Each screw 90 has its head housed in the wheel, passes through the
connector 62 and is screwed into the splined crown 92. It will be
noted that the connector 62 comprises two guidance slots 94
extending in a plane essentially perpendicular to the axis 72. By
rotating the wheel 88 with respect to the valve body 12, the
splined crown 92 is thus driven and this causes the rotation of the
sleeve 82 and therefore its axial displacement on the packing 46.

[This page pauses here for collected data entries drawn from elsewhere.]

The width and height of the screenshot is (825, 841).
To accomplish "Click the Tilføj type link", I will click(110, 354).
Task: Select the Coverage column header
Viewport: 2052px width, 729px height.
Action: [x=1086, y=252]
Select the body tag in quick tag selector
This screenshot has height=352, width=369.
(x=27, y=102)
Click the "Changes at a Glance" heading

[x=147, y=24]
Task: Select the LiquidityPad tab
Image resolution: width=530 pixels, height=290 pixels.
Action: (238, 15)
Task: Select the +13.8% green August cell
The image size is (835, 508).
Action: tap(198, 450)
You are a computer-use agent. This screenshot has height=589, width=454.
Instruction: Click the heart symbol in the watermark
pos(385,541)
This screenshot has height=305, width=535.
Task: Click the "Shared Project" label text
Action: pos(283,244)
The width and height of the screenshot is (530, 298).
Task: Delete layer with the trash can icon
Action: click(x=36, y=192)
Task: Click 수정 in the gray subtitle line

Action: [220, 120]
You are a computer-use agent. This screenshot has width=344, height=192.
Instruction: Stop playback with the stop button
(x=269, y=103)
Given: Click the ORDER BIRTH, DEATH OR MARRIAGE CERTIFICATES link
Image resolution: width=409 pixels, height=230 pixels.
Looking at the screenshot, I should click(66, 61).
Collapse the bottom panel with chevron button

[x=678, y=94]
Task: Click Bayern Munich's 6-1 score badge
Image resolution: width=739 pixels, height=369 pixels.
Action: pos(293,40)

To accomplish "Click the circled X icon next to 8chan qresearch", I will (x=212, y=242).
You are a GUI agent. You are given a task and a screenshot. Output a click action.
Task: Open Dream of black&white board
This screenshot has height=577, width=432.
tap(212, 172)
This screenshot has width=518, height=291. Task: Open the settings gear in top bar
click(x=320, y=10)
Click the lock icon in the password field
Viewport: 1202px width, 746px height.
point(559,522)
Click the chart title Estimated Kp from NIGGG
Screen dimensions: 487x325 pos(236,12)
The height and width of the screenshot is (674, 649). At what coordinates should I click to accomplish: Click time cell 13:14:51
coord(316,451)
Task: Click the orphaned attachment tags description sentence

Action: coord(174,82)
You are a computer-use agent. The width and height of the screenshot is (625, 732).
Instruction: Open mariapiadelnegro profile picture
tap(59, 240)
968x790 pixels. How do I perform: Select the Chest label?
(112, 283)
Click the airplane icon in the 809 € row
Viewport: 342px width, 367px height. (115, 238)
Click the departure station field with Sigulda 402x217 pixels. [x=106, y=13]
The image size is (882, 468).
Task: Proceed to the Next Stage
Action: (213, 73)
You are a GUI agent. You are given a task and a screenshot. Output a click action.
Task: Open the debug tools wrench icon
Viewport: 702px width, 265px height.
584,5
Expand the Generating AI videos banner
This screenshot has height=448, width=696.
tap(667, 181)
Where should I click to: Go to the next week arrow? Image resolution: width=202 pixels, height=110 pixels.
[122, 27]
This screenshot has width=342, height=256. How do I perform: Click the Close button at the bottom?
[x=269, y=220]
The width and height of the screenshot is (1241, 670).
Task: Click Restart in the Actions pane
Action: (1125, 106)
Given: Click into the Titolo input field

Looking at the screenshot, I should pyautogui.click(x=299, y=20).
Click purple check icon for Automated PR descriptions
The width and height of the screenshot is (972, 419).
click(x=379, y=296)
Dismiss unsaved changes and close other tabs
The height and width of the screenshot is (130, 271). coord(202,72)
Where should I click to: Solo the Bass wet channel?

The amplitude of the axial displacement of the sleeve 82 depends on
the pitch of the threads 84, 84' and the angular travel of the
wheel 88 (here of the order of 120.degree.). The splines are
beneficial in that they allow rotational driving of the sleeve 82
while permitting its axial displacement.
[0042] Each guidance slot 94 can define at one of its ends, or at
both, a clearance 95 allowing the locking of the wheel in the
active and/or rest position (in which the sleeve is set back on the
thread 84' and does not oppose the movements of the obturating
member). The reference signs 96 and 97 respectively indicate balls
and springs which are positioned under the splined crown 92 and
bear on the bottom of the connector 62 so as to facilitate the
rotation of the crown 92 and generate an upward restoring force
helping the locking in the clearances 95.
[0043] Referring again to FIG. 2, it will be noted that the wheel
88 comprises two series of holes 98 and 100. The holes 98 are two
in number, diametrically opposed, and receive the heads of the
screws 90 for fixing to the splined crown 92. The holes 100, in the
upper part of the wheel, are four in number and are provided so as
to access the fixing screws or pins (not represented) for the
control head. In the present variant, these fixing screws have
their head housed in holes 102 in the connector 62 and their rod
screwed into the base of the body 66 of the control head 14.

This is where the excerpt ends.